** STATA Sample Simulation program by Colin Cameron
** Program stsim.do September 2001
** This runs under version 7 but not version 8

* For more explanation on basic Stata see stdemo.do

* Simulation can be used a number of ways.

* (A) Simulate Once: 
*     Generate data using random number generators and estimate a model once.
*     This is usual regression except that data is generated rather than real.

* (B) Simulate a number of times
*     Do the same a number of times and look at sample distribution of estimators.
*     This is a simulation and uses the Stata command simul

* (C) Simulate using bootstrap resample
*     Resample from a data set to get more refined small sample distribution.
*     This is a bootstrap and uses the Stata command bstrap

* (D) Simulate to Estimate
*     Use simulation methods to permit estimation of regression parameters.
*     This is maximum simulated likelihood or simulated method of moments.

* This program considers (A), (B) and (C).
* It compares usual OLS and robust White standard errors 
* for regression with heteroskedastic errors.


********** SETUP 
clear
capture log close   
log using stsim.txt, text replace
di "stsim.txt by Colin Cameron: Stata simulation example"
version 7

**********  (A) SIMULATE ONCE  ******************************

* Heteroscedastic error example
* y = a + bx + u  where a=1 b=1 u ~ N(0,1*x^2)
* Sample size n is defined in the set obs command

* (1) Generate data
* Set seed so get same random data in future runs of same program
set seed 10101      
drop _all       /* Drop previous data */
* Change this for different sample size
set obs 20
* Generate N(0,1) using inverse-transformation method
* If x ~ N(0,1) then PHI(x) = u so x = PHI-inverse(u) where PHI is N(0,1) cdf.
gen x = invnorm(uniform())
gen u = x*invnorm(uniform())
gen y = 1 + 1*x + u
summarize

* (2) Estimate model by OLS with usual and robust standard errors
regress y x
regress y x, robust


**********  (B) SIMULATE A NUMBER OF TIMES  ******************** 

* To perform a simulation
* (1) Setup: generate and/or read in initial data
* (2) Define the program that will be run a number of times
*     In Stata this is command program and has an arcane format
* (3) Run the simulations
*     In Stata use command simul
* (4) Summarize the results using descriptive statistics and/or graph

* Step (2) in Stata uses an arcane format
* To define the progam called progname, say, use the following outline:
*        program define progname
*                if "`1'"=="?" {
*                        global S_1 "variable names"
*                        exit
*                }
*                perform single simulation
*                post `1' results
*        end
* There must be the same number of results following the post command as variable
* names following the global S_1 command.
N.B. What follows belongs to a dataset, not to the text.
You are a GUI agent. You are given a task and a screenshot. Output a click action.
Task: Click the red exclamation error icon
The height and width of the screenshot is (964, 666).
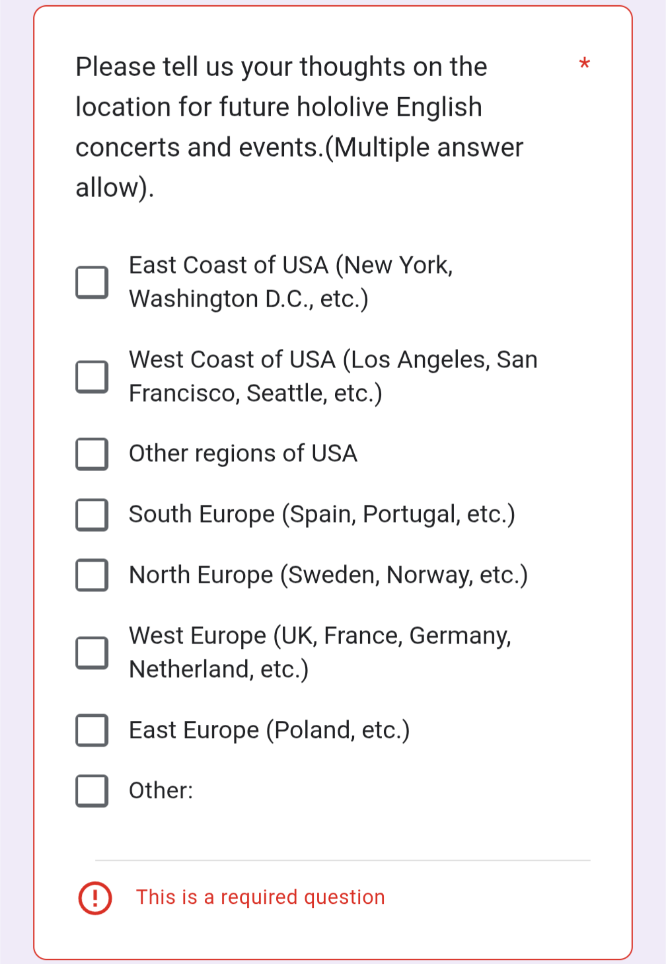pos(95,898)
See example below.

* Then Step (3) with 100 reps, say, uses the command
* simul progname reps (100) 

* Heteroscedastic error example
* y = a + bx + u  where a=1 b=1 u ~ N(0,1*x^2)
* Post coefficient estimates and standard errors: a se(a) b se(b) c se(c)

* A big difference is between 
* (B1) Completely random sampling, with both new draws of x and y.
* (B2) x fixed in repeated samples, with just new draws of y.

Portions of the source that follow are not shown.